I can remember that I went to a writing course in England situated beautiful in Shropshire. Learned a lot from both Claire Fuller and Andrew Tailor. At that moment I had only finished one novella (1-way ticket to Mars). I sure didn’t put much effort in refining it once ready. I removed typos and odd story lines, that beta-readers had found. That was it. That was because I thought the book was good. I really didn’t like the editing. Here comes in Claire, she told us during the lessons, that she liked editing better than the actual writing. Back then that sounded so strange to me. With writing, I thought, you are creating. Isn’t that the best thing that one can do when you are a writer?

With the current book at hand to edit, Driven by Gold, I do work in a different way. My workflow is different and now, I spend way more time on editing the book. More looking at the total picture and really trying to think about the easiness of reading it and if no errors are made with small things like in a paragraph writing one has a tea for a drink and, more or less, five sentences down the road, writing that the person put down his glass of wine. Obscure how a tea had become a wine?
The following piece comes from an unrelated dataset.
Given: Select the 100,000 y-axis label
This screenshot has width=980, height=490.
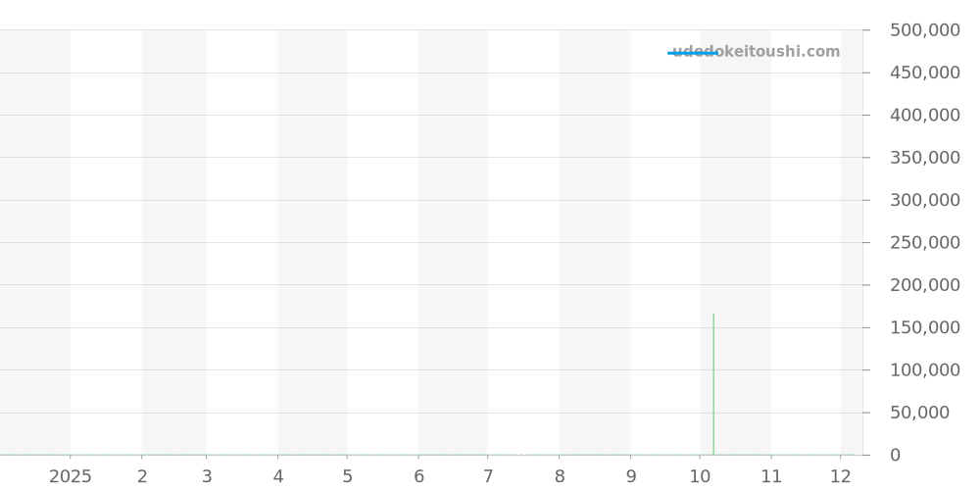Looking at the screenshot, I should click(x=924, y=370).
In a book it happens all to easy if you write with longer pause in between the writing. With that in mind I hear Claire state her love for editing. Claire, you’re right. Only ten the words, sentences, scenes, chapter form a book.

Back then I only half understood what Claire had dropped. Now I’m beginning to see it and more and more appreciate the editing.

Oh, true to mention that I’m halfway my first editing round. Maybe I think else once I’m in my 20th round :-).